> _REQUIRED ACTION_:
Continue the text describing the traffic jam simulation, picking up after its final sentence.

Cars follow simple acceleration, braking and random-dawdling rules on a ring road. Watch phantom traffic jams form from nothing — the same "stop-and-go waves" you experience on real motorways.
Nagel-Schreckenberg model: accelerate if gap ahead is large, brake if it's small, randomly slow down. These simple rules reproduce real traffic phenomena.
Adjust car density and dawdling probability. Watch traffic jams appear, propagate backward (upstream) and sometimes dissolve. High density creates persistent congestion.
Phantom traffic jams travel backward at about 20 km/h — the speed of the "jam wavefront". Japanese researchers reproduced this with cars on a circular track in a famous 2008 experiment.
This simulation runs the Nagel–Schreckenberg model, a discrete cellular automaton in which a road is divided into cells and each cell is either empty or holds a single car carrying an integer speed from 0 to a maximum. On every time step each car applies four rules in turn: accelerate by one, brake to the gap ahead, randomly slow by one with a fixed dawdle probability, then advance. From these trivially simple local rules realistic stop-and-go waves and phantom jams emerge with no accident or bottleneck required.

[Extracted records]
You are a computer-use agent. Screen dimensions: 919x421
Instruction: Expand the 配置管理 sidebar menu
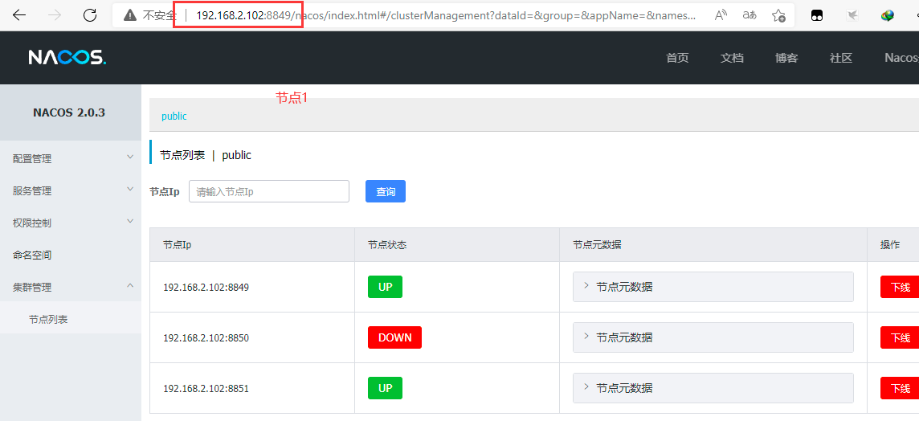70,158
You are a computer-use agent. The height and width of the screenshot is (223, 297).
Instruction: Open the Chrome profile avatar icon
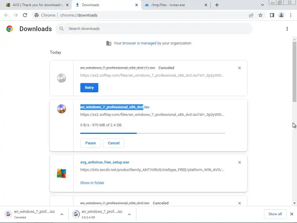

> _TASK RESULT_:
It evolves a one-dimensional cellular automaton on a periodic (ring) road with one to four lanes. Each step performs the four NaSch rules — accelerate, brake to the forward gap, dawdle, move — and colours cars from red (slow) to green (fast). A live panel plots average speed over time, and counters report flow in cars per second and mean speed.
Use Pause to stop or resume the update and Reset to repopulate the road. The Density slider (5–80%) sets how many cells start occupied, Max.V (1–8) caps the top speed in cells per step, and Dawdle p (0–0.50) sets the random braking probability. The Lanes dropdown picks 1–4 parallel lanes.
The dawdle term is essential: with zero randomness the same density settles into smooth steady flow, but even a small dawdle probability lets tiny perturbations grow into self-sustaining jams that drift upstream — much like real motorway congestion that forms with no visible cause.
It is a minimal cellular-automaton model of single-lane traffic introduced in 1992. The road is split into equal cells, each holding at most one vehicle with an integer speed, and the whole system advances in synchronised time steps. Despite its simplicity it reproduces the transition from free-flowing to congested traffic.
For each car the model first accelerates it by one up to the maximum speed, then reduces its speed to the number of empty cells immediately ahead to avoid a collision, then with the dawdle probability reduces speed by one to mimic imperfect driving, and finally moves the car forward by its resulting speed. All cars are updated in parallel each step.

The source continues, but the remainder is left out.